AS the normal world properly kicks back in after two weeks of revelling and workplace fits and starts, spare a thought for those who are now back on the commuting treadmill.
I’m very definitely the lucky one – my office is my kitchen so I don’t even have to step out of my door to go to work. But time was in this house that long distance commuting was very much the Nelson household touchstone.
The Other ‘Alf spent more than ten years on a daily round trip commute of nearly 400 miles which saw him rising at the crack of dawn five days a week and returning home when the offspring was heading off to bed. It seems crackers now, but if you worked in the rail industry as he did, it was pretty much the norm.

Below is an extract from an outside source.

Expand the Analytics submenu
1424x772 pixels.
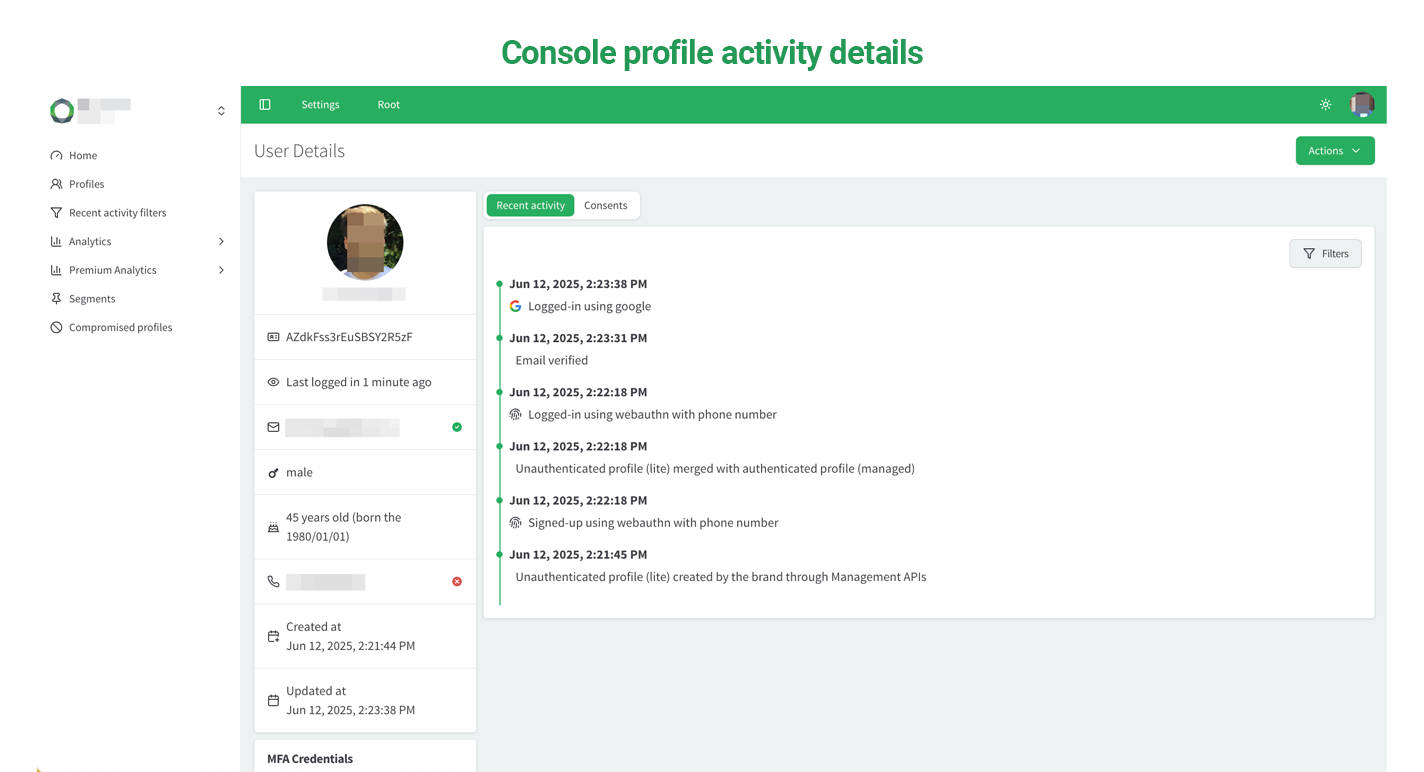(x=221, y=242)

No one in the railway family batted an eyelid about those who got on an early morning train out of York each morning because so many people did it, and still do. Rather than bring the kids up in London in a house the size of a large shoe box, railway folk would far rather endure a long distance commute and a better quality of life up north – when they’re actually at home, that is.
And it’s good having a travelling office with little to distract, other than the refreshment trolley and over-loud on-board train announcements to disturb the train of thought.

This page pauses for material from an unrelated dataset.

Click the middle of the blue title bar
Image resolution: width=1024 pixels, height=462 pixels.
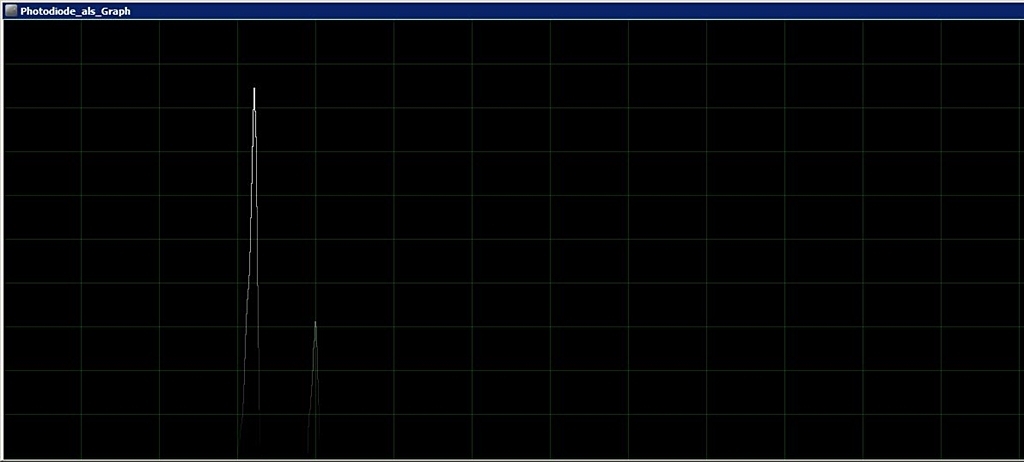coord(512,11)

The Other ‘Alf got more work done on the train than he did when he was actually in the office – indeed, if he had important reports or strategies to write he’d take himself off on a long train journey somewhere and ride the rails until it was done.
Granted, taking advantage of a quiet rail carriage on a regular basis isn’t something open to everyone – especially now that rail fares have taken yet another hike northwards – but being a railway boss with the ability to get out on to the front line and see what life was like at the coalface rather than surmise you knew from the comfort of an office certainly had its benefits.
And it also meant that you didn’t have to endure the rush hour stop-start inch-by-inch snarl-up of heading into York or Leeds, which when I was doing it some years ago was guaranteed to send the blood pressure to 99 before you’d even sat down at your desk and been summoned by the boss.
But if you think a 400-mile daily round trip is ridiculous, how about this for size? I know someone who lives more than 3,000 miles from his office and commutes there and back on a regular basis.
He lives here in the UK but his office is in Manhattan, with a hot desk in London. In any seven days the chances are he’s on an airplane during five of them.
He waves goodbye to his wife very early on Monday, heads out to New York, spends a good part of the day in the office there where they’re five hours behind us, then might fly down to Atlanta that evening.
He’ll put in a day’s work in the Deep South before heading back to the UK, arriving early on Wednesday.
A quick shower in the airport and then he’ll hot-desk in London, meet up with his wife for dinner, then fly back out to New York on Thursday morning, where he’ll stay until Friday night before flying home on the red eye to land back in the UK early on Saturday.
You’d probably be justified in calling him bonkers, stark raving mad and off his chump, all at the same time.
But what he does is no different to what long haul airplane crew do, and there are still plenty out there who think having a flight deck as an office is a glamorous life. If there weren’t, airlines wouldn’t still have hordes of people queuing up to don their uniform.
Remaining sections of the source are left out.